A pediatria, para as áreas de urgência e emergência dos hospitais, é outra especialidade bastante requisitada pelo Governo do Estado às cooperativas médicas. Um dos contratos firmados é com a Cooperativa dos Pediatras do Ceará (Cooped), de R$ 115,5 milhões. Um pediatra que dá plantão nos feriados "especiais", em datas como Natal e Ano Novo, recebe R$ 3.192,92. Segundo o presidente da entidade, Osmiro Barreto, os médicos, contudo, não chegam a receber esses valores.

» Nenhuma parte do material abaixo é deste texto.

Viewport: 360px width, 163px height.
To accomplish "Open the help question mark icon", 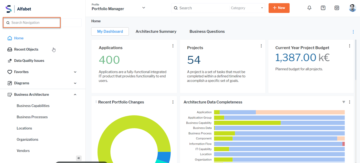I will [323, 8].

"A cooperativa tira descontos obrigatórios - PIS, Cofins, Imposto de Renda -, que a gente é obrigado a recolher. Ao todo, dá um desconto de 13,15%. Os nossos valores são com base do piso da Fenan (Federação Nacional dos Médicos). O cooperado é para suprir a necessidade de férias, licença-gestante. Tem UTI que não tem condição de funcionar sem cooperado, porque os médicos se aposentaram e não teve mais concurso".
Alternativas
A professora do Curso de Pós-Graduação de Saúde Coletiva da Universidade Estadual do Ceará (Uece), Helena Lima, avalia que a dependência das cooperativas médicas demonstra fragilidade dos governos estaduais e defende a realização de concurso público. "As cooperativas não criam vínculos das pessoas com os seus médicos, porque um dia tem médico, outro dia tem outro. Se fizer concurso, vai ter demanda, mas a tendência é terceirizar", diz.

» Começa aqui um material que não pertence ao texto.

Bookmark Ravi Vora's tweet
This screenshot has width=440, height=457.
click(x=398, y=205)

Já a pesquisadora em Gestão do Trabalho na Saúde, Roberta Meneses Oliveira, professora da Universidade Federal do Ceará (UFC), acrescenta que muitos profissionais burlam o sistema, acumulando vínculos empregatícios além das cooperativas e, assim, recebendo salários mais altos. "Muitos cooperados têm empregos concursados. Além disso, eles se cooperam para que, nos horários que eles não estejam de plantão, possam dar plantões extras".
Por outro lado, ela afirma que a maioria dos cooperados recebe salários baixos e que, devido ao acúmulo de "múltiplos empregos", a atividade acaba causando impacto negativo no sistema público de saúde. "Como tem gente que acumula até cinco empregos, existem os erros de cirurgia, medicação errada, paciente sendo operado errado. A sobrecarga tem gerado danos".
A reportagem também buscou a Secretaria Estadual de Saúde e solicitou uma entrevista com um representante do Estado sobre os contratos com as cooperativas. Em nota, a Pasta disse apenas que está preparando seleção temporária de pessoal enquanto viabiliza a realização de concurso público. No fim do ano passado, o governador Camilo Santana (PT) afirmou que realizaria concurso público para a Saúde no segundo mandato, mas não deu detalhes.